Johann Wolfgang Goethe’s 1809 novel Elective Affinities, about an aristocratic couple exploring the roles and results of fate and choice in life, serves as a reference point for a new group exhibition of the same name open this week at two galleries in Austria, Zurndorf’s Sammlung Friedrichshof and Vienna’s StadtraumCurators Denise Wendel-Poray and Hubert Klocker applied Goethe’s idea of the relationship between people as simple chemical reactions to portraiture, examining the rapport between the artist and the subject. Ellen Berkenblit, Lea Draeger, Sofia Goscinski, Sandro Kopp, Jonathan Meese, Bjarne Melgaard, Bjørn Melhus, Otto Muehl, Sabine Pigalle, Iris Schomaker, Spencer Sweeney, and Erwin Wurm are the artists in the exhibition, and, according to the curators, “Together, these works form an odd, off-kilter group of relations.”

Kopp contributed a selection of portraits of his close friends and family that he painted over months and years, including their hair, so that the portrait represents more than just the sitter’s image, but also their actual physicality. “All the works I am including are in a way an exploration of my general reactions against the current flashy, immediate, forgotten-in-seconds, impersonal media culture,” said Kopp. “On the one hand an about-face from the Skype portraits I was doing, on the other, a deepening of the the same themes I was looking at with that series: the ephemerality of a person’s mediated presence and a dialogue with classical painting traditions. This new work is a celebration of human connection and interaction through art.”
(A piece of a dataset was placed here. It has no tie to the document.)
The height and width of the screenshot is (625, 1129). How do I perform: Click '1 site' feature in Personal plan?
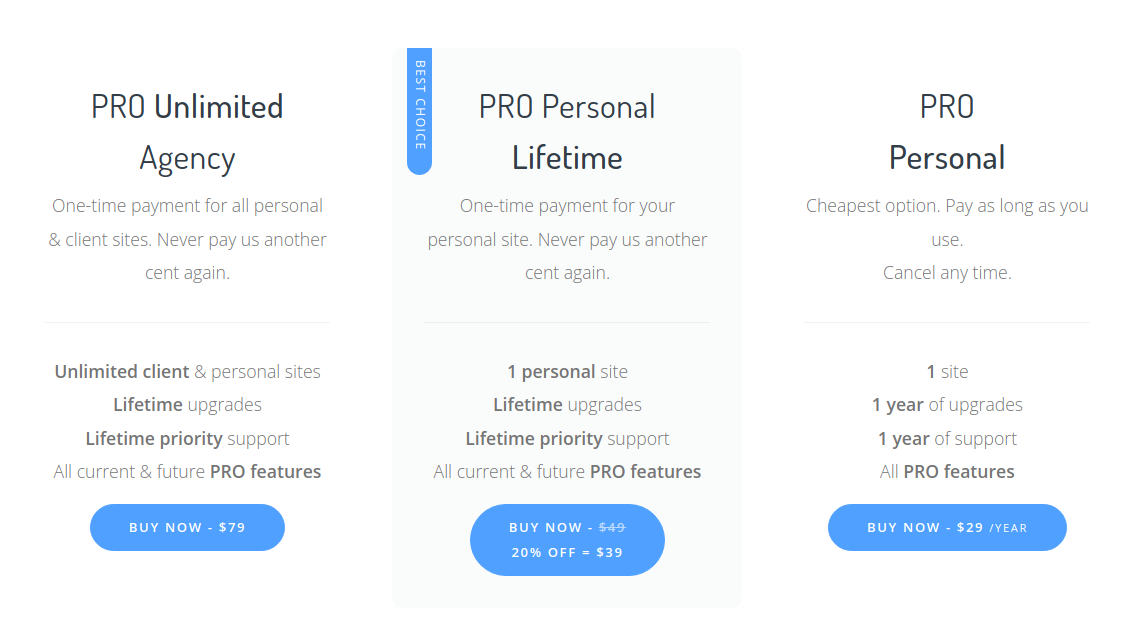[947, 372]
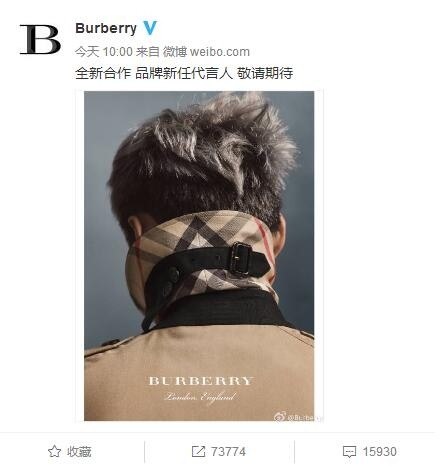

Clockwise: Dave, Christian, Devon, Hyomin, Sandro Kopp, Elected Affinities.

Melgaard found inspiration from the French filmmaker Catherine Breillat to create portraits in collaboration with hair artist Bob Recine and designer André Walker. Primarily yellow and adorned with curly hair, the figures in the painting look as if they came from a cartoonish fantasy world. Aqua tresses decorate a sculpture by Melgaard that looks like an explosion of blue. By contrast Schomaker’s calm, faceless portrait depicts a person in a yellow and white striped dress evokes a  more subdued energy.

“Like Goethe’s human experiment in Elective Affinities, the following show explores the mysterious balance of chance and choice that engendered these works and invites the viewer to contemplate their paradoxical logic as a group as well as his or her ‘affinity’ to them,” explain the curators.